Years ago, when the news of "bit rot" (the tarnishing of the aluminum layer in commercial CDs and the fading of the dye layer in CDROMs rendering them both unreadable) came out, I thought, "Oh Jeez…my collection is disintegrating right before my eyes and I don't even know it."
But along about the same time, I rediscovered the joys of those big black analog vinyl platters. I don't know whether it was prompted by an attempt to recapture some of my youth, or I missed the music (most of which has yet to be re-released), or that I could pick up a pristine copy of some recording for $1 on vinyl that would cost me $16 on CD, or simply because the act of playing a record was so damned satisfying, but I fell in love with music all over again and realized that no matter what happened to my CD collection, my vinyl collection would survive the ravages of time.
And surprisingly, many of those old vinyl records actually soundbetter than their shiny CD counterparts.
As Ted Rall so succinctly pointed out in a column several years ago, because of our rush into the digital age, not only are we at risk of losing some of the musical treasures of our time, we're also at risk of losing most of the record of our culture in general. Even if bit rot weren't a concern, we're still facing the very real possibility that none of our digitalized history will even be readable in the years to come because of the ever-changing march of technology and the obsolescence it leaves in its wake.

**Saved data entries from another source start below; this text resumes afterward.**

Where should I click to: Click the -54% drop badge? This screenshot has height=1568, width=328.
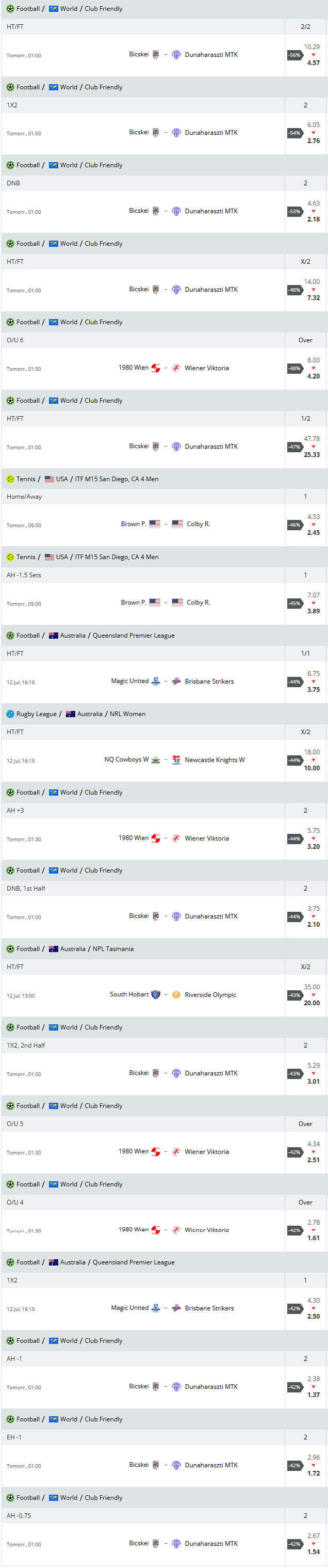coord(294,133)
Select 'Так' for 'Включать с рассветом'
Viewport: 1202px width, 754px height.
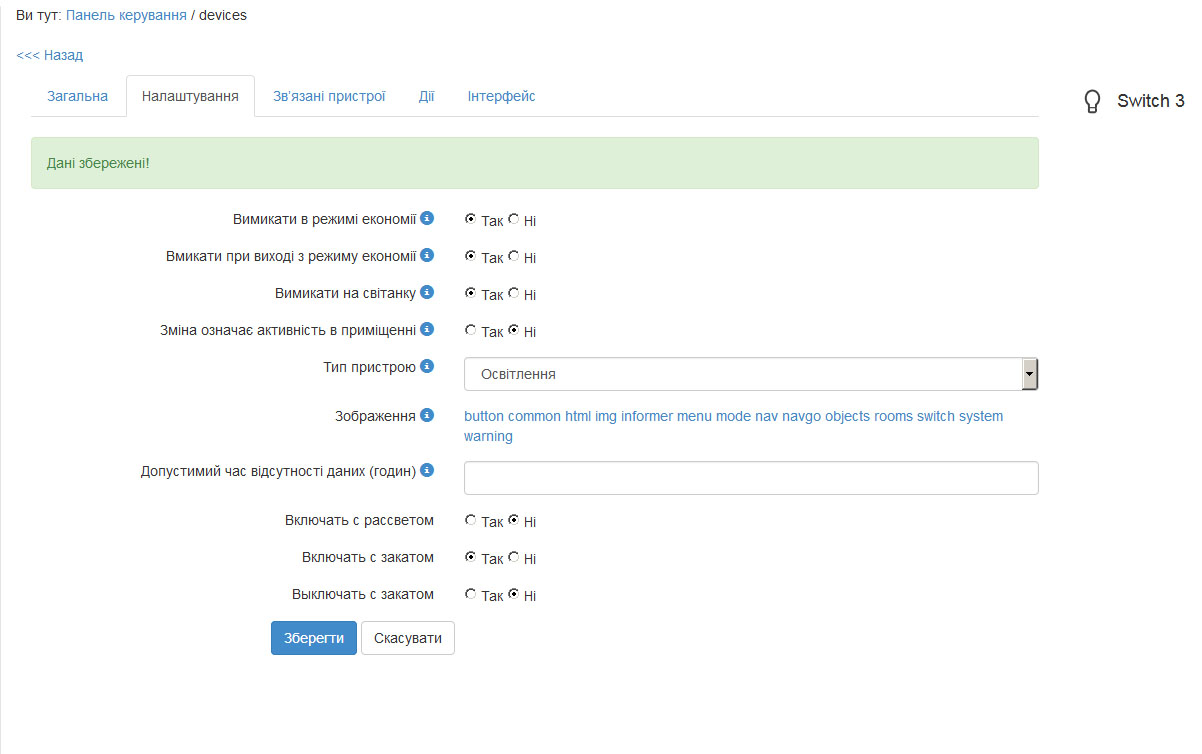[x=470, y=520]
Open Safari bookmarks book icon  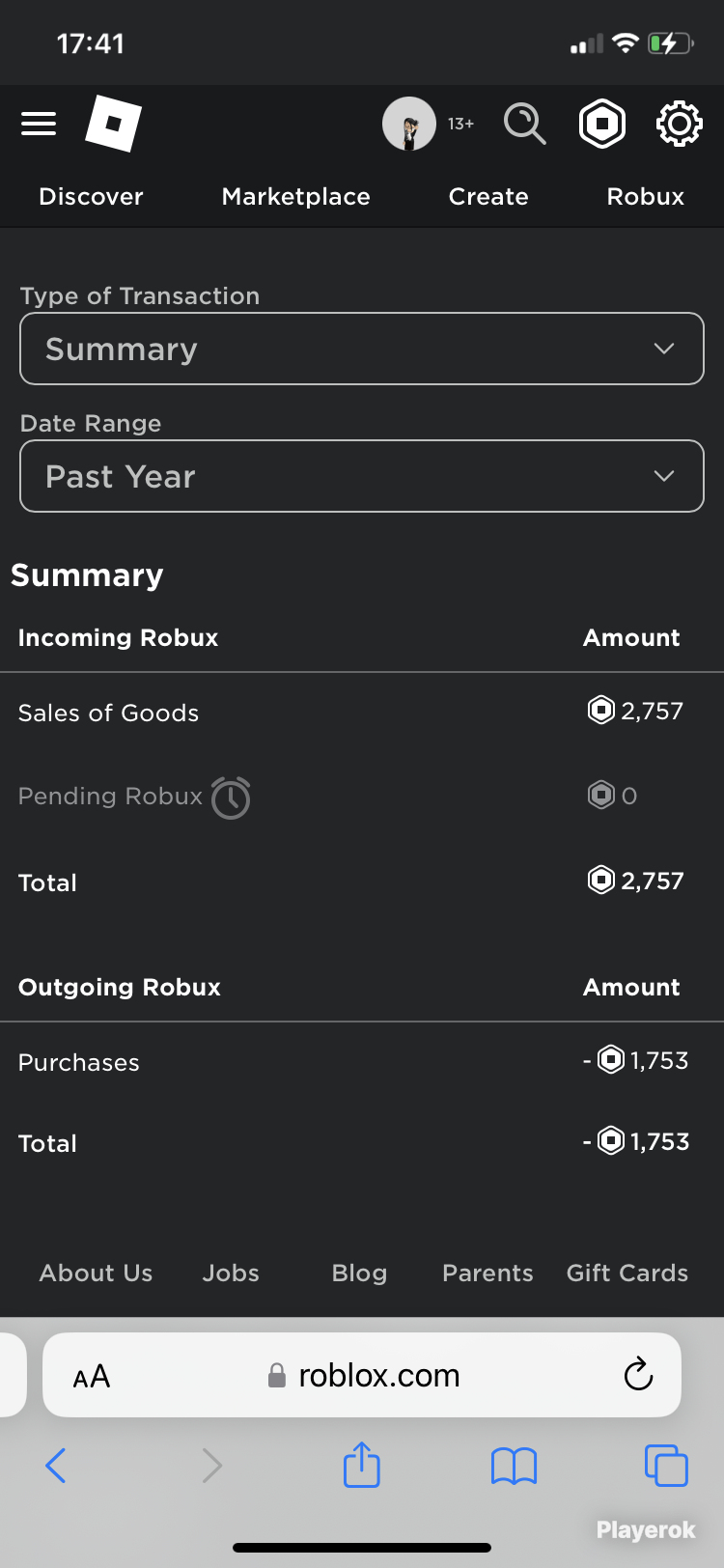coord(514,1466)
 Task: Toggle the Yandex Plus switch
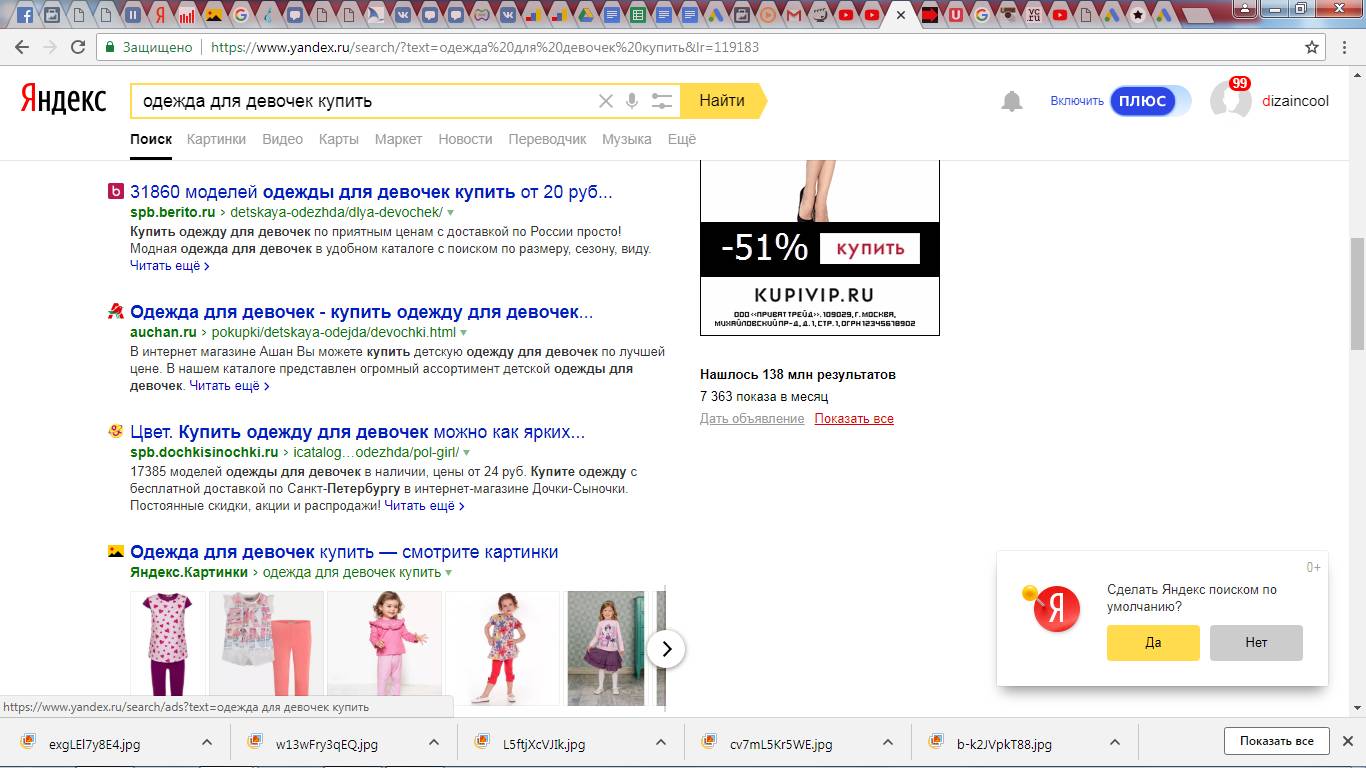tap(1150, 101)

Makes you wonder if the ancients knew something we don't. They carved into stone tablets not because they had to, but rather, because they wanted to ensure that their legacy lived on.
One thing I know for certain: as long as someone can affix some sort of pickup needle to a phono cartridge, centuries after the aluminum reflective layer in the last of my commercial CDs has tarnished, the dye on my home-grown CDROMs has faded to invisibility and my iPod is at the bottom of a land fill somewhere, whoever comes after me will still be able to play my records.
My sentiments exactly! If some asshole terrorist org. figured out a way to take out all the digital data and electricity in the world, we would rapidly regress to the stone age. Besides, all that, there is something really satisfying about playing your vinyl on a good turntable.